I was wondering if we could limit the divisions in the Collatz function and still have an analogous conjecture. If we limit it to divisions by "$2, 4, 8$", then we have divergence. But if we limit it to divisions by "$2, 4, 8, 16$", then it appears that it still holds except for one additional cycle.
That is, define the "limited" Collatz function as:
$$ f(n)= \begin{cases} 3n+1, & \text{if } n \text{ is odd}\\ n/2, & \text{if } n/2 \text{ is odd}\\ n/4, & \text{if } n/4 \text{ is odd}\\ n/8, & \text{if } n/8 \text{ is odd}\\ n/16, & \text{if } n/16 \text{ is odd}\\ 3(n/16)+1, & \text{} \text{otherwise}\\ \end{cases} $$
The one extra cycle appears because in the normal Collatz we have: $$15\to 23\to 35\to 53\to 5\to \dots$$
But in the "limited version", we have a "redirection" (due to "otherwise" case): $$15\to 23\to 35\to 53\color{red}{\to 31\to \dots}$$
But the sequence for $31$ already contains $23$, so the loop is formed.
My question is, is this the only new loop?
So far, I have checked odd numbers up to $10^9$.
Edit: I have simplified the question from $c$ in general to $c=4$ (smallest interesting case).
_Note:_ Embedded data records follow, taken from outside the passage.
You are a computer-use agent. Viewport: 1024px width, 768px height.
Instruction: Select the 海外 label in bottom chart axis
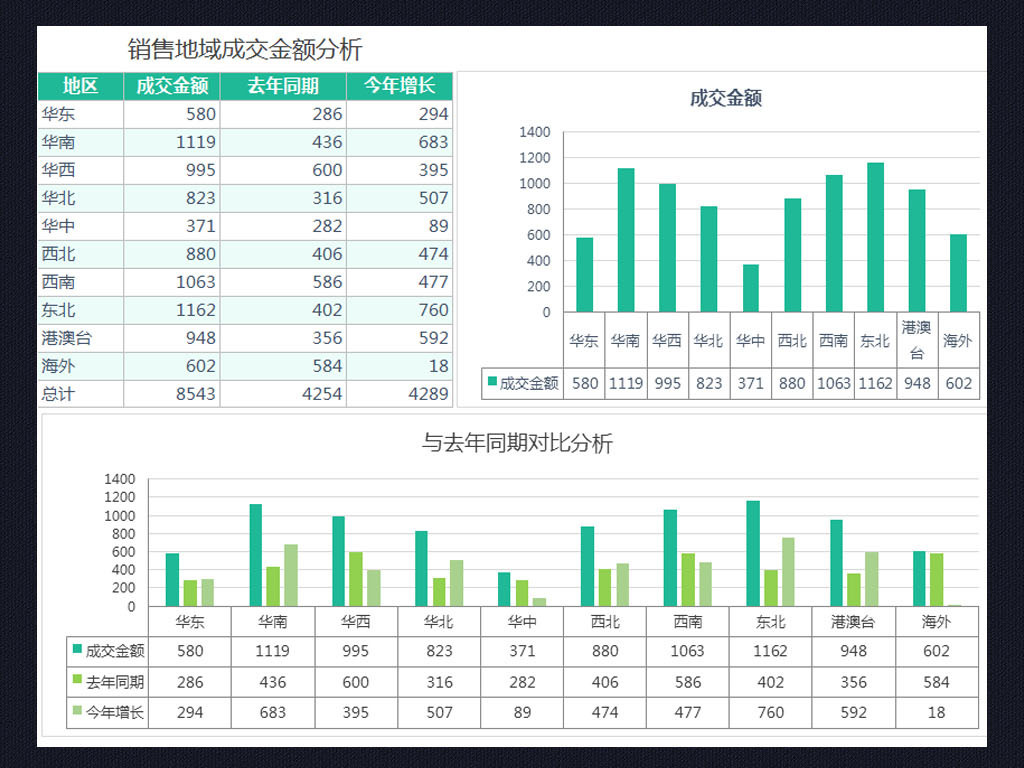pyautogui.click(x=936, y=622)
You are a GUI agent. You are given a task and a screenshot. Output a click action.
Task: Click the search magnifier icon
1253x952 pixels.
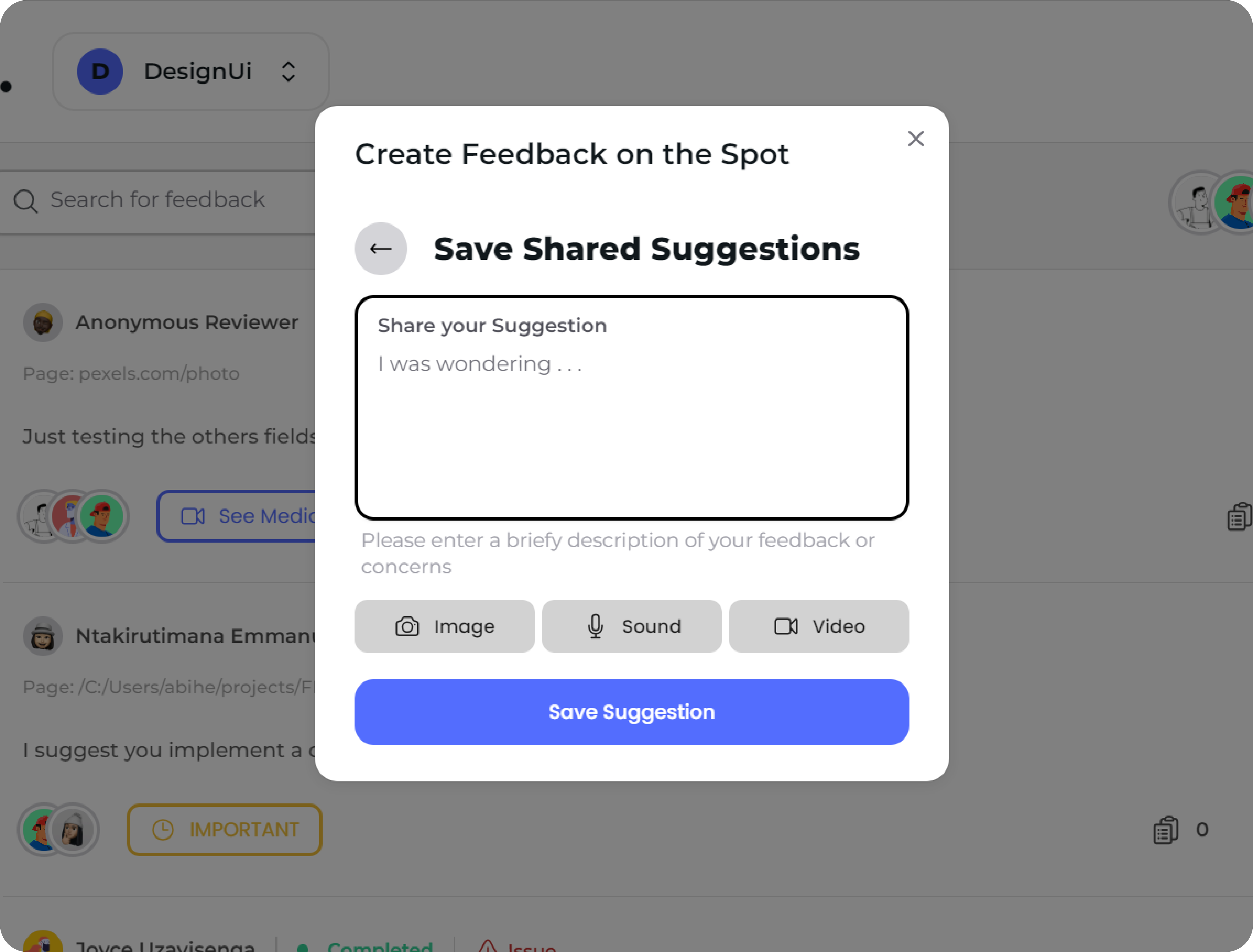pos(26,201)
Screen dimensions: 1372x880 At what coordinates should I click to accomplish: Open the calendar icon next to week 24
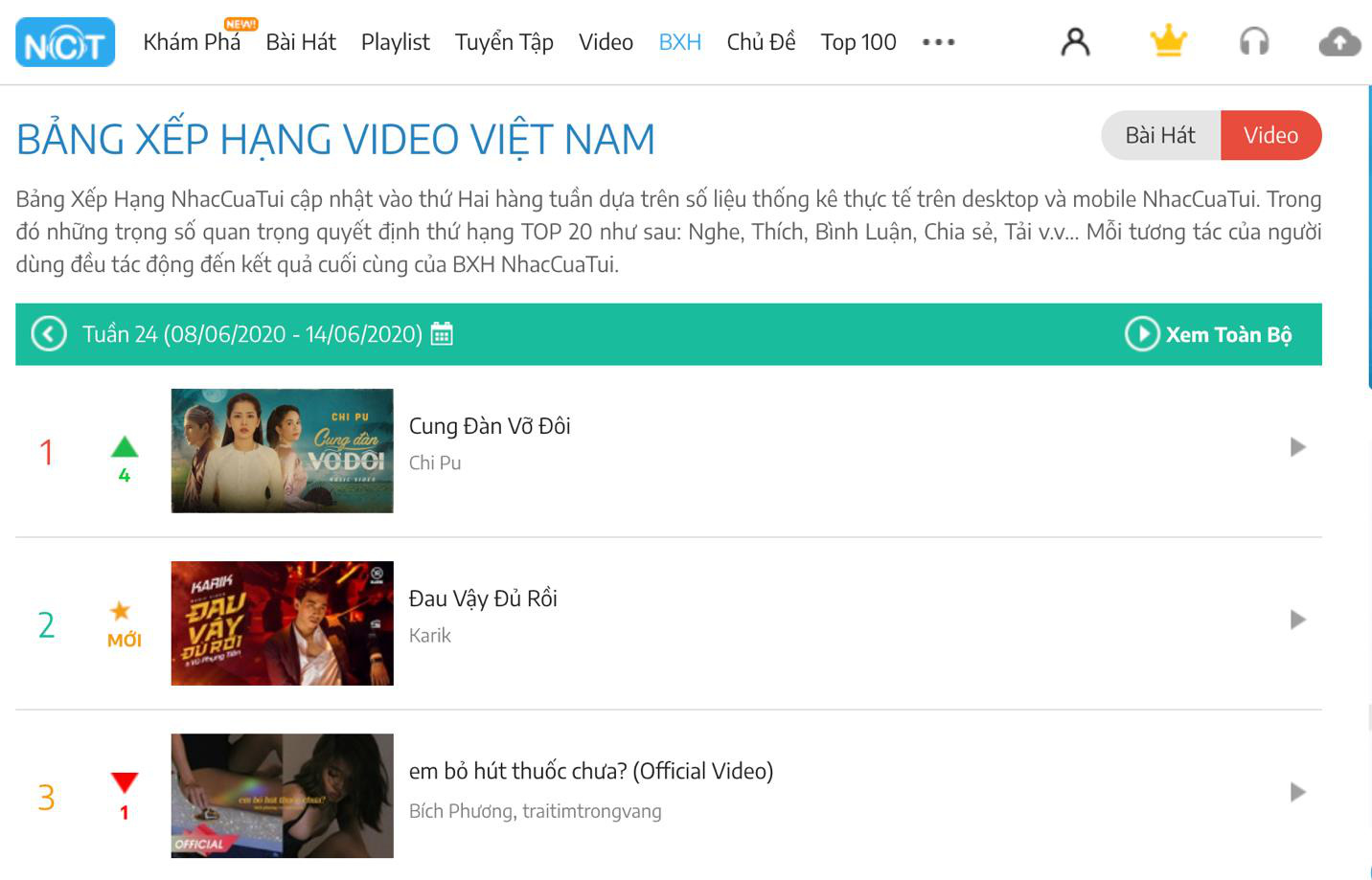point(440,334)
The original (before edit) question was asking about $c$ in general (see down below).
In general, we can examine the "$c$ limited" Collatz conjecture.
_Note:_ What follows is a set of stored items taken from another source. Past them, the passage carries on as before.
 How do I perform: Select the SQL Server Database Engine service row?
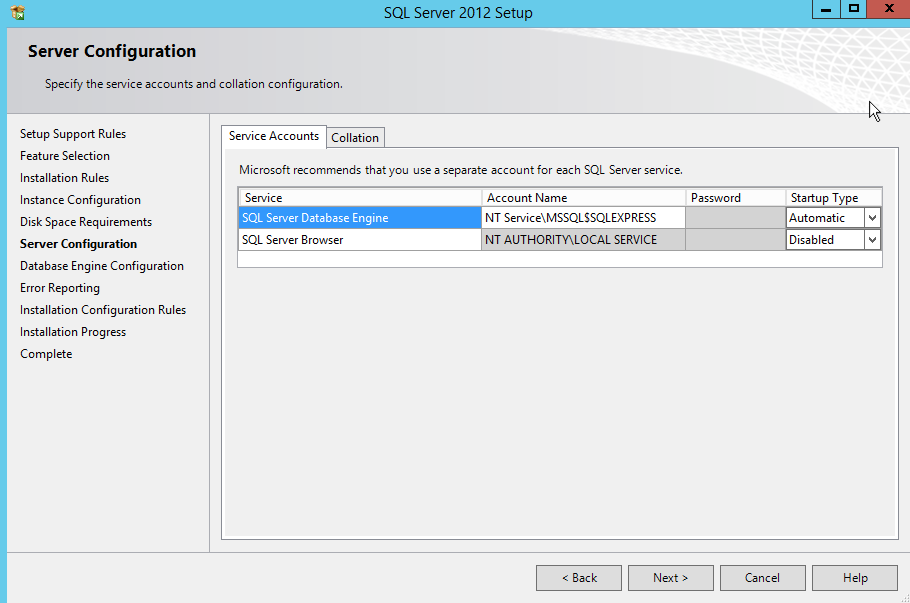(359, 218)
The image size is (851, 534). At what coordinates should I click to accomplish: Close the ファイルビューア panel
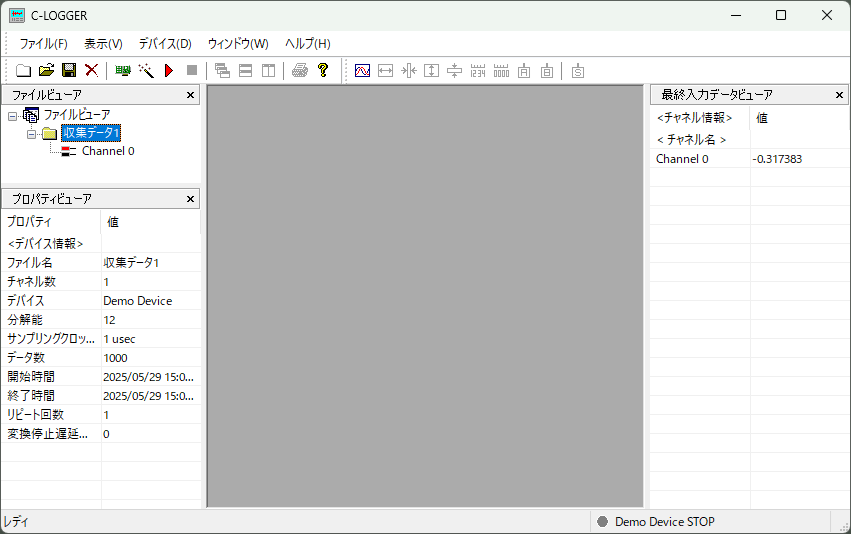(x=191, y=95)
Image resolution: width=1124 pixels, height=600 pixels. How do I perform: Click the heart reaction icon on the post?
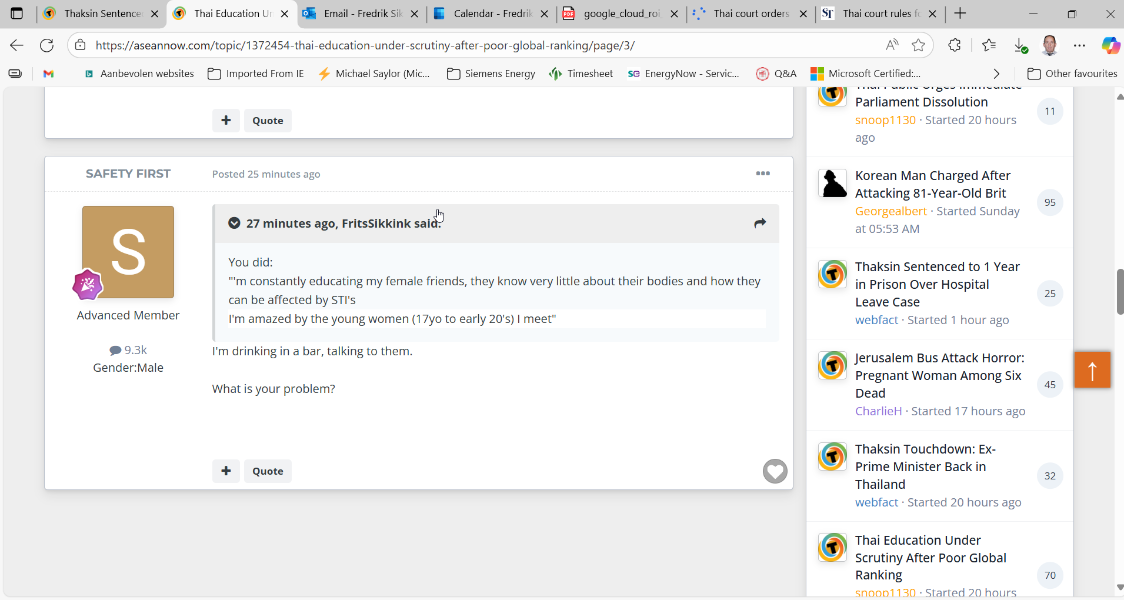(775, 471)
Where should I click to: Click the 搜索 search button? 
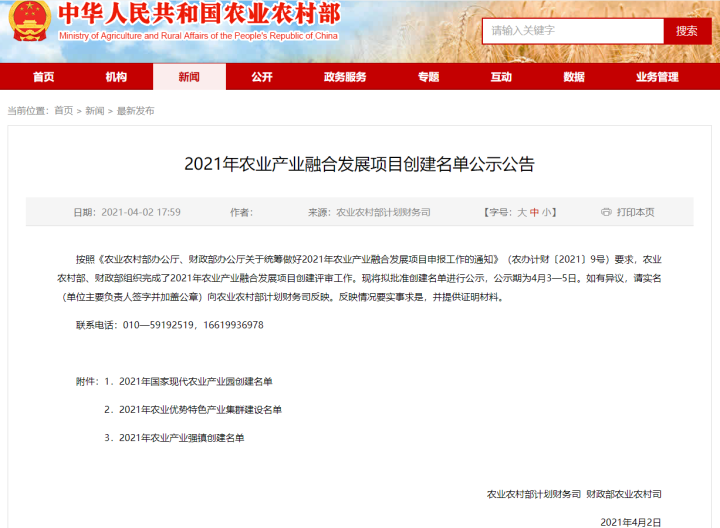(687, 31)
The Collatz conjecture defines sequence (where $v_n$ is 2-adic valuation of $a_n$) $$a_{n+1}=3\left(\frac{a_{n}}{2^{v_n}}\right)+1.$$
The conjecture is that for every $a_0\in\mathbb N$, the sequence $a_n$ will reach $4$.
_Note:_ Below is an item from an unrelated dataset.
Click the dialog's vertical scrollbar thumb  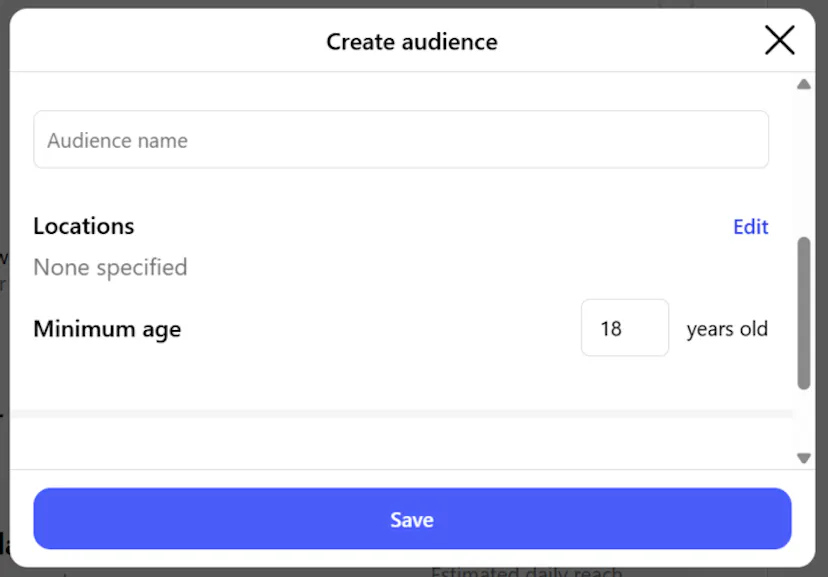click(803, 312)
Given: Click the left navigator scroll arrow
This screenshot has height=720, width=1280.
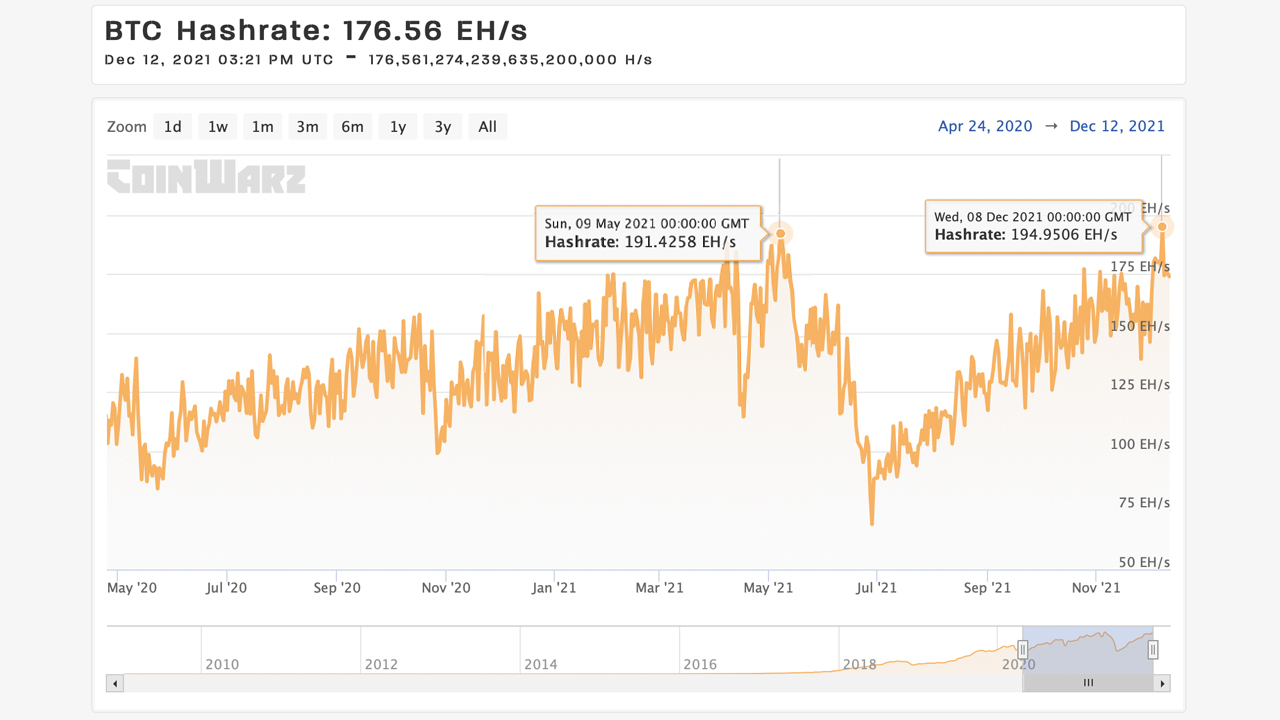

Now, let $w_n=\min\{u_n,c\},c\in\mathbb N$ and define a "limited" Collatz sequence $$b_{n+1}=3\left(\frac{b_{n}}{2^{w_n}}\right)+1.$$
Where $u_n$ is 2-adic valuation of $b_n$.
That is, we are allowing at most $c$ consecutive divisions by $2$.
Given a fixed $c$, what is the smallest $b_0$ that fails the "limited" conjecture?
Was a similar question discussed before? I'm looking for references.
For example, if $c\in\{1,2,3\}$, then many numbers diverge to infinity.
For example, if $c=4$, then $b_0=15$ reaches a cycle that does not contain $4$.
But if $c=5$, the "limited" conjecture still holds for all $b_0\le 10^8$, so far.
Is the original conjecture as hard as the "limited" conjecture?